*** Opening of RECORDS FOR PROCESSING ***

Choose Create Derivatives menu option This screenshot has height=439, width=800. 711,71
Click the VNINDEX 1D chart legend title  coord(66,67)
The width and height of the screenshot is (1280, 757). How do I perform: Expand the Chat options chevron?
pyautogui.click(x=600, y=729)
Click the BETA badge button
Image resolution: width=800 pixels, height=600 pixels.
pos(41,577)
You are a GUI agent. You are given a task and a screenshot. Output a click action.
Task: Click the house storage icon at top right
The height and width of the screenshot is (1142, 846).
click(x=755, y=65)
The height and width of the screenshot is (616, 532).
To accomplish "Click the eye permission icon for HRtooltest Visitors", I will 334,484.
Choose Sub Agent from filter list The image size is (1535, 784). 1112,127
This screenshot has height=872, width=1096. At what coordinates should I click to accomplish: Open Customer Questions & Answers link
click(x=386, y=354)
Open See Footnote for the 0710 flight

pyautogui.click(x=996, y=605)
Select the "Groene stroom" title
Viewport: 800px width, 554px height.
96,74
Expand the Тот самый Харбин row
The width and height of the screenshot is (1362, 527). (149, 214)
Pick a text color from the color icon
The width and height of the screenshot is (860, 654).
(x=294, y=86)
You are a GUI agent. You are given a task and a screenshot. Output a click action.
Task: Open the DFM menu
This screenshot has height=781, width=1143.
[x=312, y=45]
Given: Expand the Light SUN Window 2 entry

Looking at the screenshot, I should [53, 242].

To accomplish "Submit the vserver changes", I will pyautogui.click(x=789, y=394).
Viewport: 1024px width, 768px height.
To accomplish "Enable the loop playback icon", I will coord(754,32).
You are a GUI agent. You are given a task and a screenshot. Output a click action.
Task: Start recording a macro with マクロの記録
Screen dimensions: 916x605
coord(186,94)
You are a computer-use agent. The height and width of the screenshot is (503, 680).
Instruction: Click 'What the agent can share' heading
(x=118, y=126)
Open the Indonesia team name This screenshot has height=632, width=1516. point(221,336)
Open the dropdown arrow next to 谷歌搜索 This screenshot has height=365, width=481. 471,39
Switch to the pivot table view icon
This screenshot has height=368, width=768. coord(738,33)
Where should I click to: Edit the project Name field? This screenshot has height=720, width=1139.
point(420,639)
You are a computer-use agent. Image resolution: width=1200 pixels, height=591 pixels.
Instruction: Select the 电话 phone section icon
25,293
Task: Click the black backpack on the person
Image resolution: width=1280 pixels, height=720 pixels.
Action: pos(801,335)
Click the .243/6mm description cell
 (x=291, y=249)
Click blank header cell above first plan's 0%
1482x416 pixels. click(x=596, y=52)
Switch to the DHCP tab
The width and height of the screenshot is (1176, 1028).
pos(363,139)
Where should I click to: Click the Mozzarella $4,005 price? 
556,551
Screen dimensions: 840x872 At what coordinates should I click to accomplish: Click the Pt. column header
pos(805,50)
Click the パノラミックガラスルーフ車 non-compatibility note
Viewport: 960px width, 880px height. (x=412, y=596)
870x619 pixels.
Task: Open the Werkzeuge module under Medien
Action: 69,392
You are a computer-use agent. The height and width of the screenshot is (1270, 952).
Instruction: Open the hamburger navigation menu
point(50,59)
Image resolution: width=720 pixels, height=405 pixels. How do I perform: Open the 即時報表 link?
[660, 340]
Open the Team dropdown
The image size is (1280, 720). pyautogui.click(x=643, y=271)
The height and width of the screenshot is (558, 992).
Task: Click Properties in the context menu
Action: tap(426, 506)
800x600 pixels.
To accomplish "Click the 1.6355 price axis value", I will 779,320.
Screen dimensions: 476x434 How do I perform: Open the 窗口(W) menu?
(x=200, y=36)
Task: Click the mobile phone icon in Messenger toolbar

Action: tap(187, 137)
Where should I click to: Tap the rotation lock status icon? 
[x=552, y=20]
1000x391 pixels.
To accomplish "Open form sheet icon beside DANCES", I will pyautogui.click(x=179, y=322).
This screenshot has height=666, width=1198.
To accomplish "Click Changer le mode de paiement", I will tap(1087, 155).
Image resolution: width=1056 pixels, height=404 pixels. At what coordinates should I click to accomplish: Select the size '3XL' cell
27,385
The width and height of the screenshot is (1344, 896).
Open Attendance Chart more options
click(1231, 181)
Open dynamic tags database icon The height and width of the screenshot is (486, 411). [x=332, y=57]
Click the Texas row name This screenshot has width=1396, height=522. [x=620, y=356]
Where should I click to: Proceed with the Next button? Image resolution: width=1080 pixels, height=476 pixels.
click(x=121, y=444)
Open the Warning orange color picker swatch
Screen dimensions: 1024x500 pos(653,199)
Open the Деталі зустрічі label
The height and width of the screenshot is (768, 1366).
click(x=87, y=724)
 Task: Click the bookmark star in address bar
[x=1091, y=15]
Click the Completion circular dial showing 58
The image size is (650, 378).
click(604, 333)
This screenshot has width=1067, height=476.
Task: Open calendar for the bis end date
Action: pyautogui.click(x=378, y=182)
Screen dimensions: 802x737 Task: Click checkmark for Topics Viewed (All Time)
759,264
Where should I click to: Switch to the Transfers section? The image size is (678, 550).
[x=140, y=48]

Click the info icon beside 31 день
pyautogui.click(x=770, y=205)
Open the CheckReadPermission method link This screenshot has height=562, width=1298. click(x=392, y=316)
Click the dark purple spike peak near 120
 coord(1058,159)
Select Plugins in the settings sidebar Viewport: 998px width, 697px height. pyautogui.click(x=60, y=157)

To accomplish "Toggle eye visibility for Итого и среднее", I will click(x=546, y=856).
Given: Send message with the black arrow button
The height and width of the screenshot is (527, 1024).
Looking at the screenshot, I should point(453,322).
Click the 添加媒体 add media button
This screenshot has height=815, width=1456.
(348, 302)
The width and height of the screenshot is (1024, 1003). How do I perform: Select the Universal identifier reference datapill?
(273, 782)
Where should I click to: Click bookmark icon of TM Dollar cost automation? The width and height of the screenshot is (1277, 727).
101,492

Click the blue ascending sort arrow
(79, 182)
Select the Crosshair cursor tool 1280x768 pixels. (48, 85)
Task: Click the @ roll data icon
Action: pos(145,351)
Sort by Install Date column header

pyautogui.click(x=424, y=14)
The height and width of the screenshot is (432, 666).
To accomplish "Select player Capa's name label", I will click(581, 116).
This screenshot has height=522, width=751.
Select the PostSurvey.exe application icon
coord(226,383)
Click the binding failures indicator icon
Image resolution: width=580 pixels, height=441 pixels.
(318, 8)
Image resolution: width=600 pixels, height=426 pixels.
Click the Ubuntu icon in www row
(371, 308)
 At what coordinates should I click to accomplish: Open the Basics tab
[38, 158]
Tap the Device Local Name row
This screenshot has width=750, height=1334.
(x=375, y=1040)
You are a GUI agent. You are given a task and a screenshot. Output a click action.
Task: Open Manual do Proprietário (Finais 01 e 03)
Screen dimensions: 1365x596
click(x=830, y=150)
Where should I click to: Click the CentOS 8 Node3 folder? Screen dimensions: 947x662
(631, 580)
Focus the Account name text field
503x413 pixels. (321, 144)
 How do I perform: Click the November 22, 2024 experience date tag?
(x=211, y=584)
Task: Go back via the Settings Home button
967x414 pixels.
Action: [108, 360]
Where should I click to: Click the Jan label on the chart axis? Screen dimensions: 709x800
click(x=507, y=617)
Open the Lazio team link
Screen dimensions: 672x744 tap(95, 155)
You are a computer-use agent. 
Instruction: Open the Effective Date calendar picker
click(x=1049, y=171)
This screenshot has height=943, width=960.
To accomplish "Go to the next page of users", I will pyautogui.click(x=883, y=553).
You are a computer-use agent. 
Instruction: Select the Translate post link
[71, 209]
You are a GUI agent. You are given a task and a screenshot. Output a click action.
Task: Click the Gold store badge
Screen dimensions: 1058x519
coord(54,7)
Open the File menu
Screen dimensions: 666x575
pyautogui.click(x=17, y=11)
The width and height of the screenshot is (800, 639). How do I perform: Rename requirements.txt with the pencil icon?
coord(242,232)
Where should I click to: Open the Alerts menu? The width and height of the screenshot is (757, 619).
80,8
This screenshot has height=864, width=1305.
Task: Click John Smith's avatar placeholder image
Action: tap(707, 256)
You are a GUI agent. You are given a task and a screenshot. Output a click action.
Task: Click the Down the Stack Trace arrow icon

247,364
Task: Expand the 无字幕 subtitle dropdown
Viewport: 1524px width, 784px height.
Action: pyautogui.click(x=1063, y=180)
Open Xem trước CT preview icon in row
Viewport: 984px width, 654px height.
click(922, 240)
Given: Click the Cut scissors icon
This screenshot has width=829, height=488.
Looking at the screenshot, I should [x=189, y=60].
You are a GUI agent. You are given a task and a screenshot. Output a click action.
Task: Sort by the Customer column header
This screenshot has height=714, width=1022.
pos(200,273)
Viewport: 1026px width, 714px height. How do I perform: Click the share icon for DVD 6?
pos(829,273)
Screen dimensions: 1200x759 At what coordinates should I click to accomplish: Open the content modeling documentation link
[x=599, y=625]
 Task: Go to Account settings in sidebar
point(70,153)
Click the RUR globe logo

*** Close of RECORDS FOR PROCESSING ***

**WHAT IS REQUIRED:**
An exact copy of the lines from the one holding "This screenshot has width=829, height=488." through the end of the data is the whole answer.

**RESPONSE AREA:**
This screenshot has width=829, height=488.
Looking at the screenshot, I should [x=189, y=60].
You are a GUI agent. You are given a task and a screenshot. Output a click action.
Task: Sort by the Customer column header
This screenshot has height=714, width=1022.
pos(200,273)
Viewport: 1026px width, 714px height. How do I perform: Click the share icon for DVD 6?
pos(829,273)
Screen dimensions: 1200x759 At what coordinates should I click to accomplish: Open the content modeling documentation link
[x=599, y=625]
 Task: Go to Account settings in sidebar
point(70,153)
Click the RUR globe logo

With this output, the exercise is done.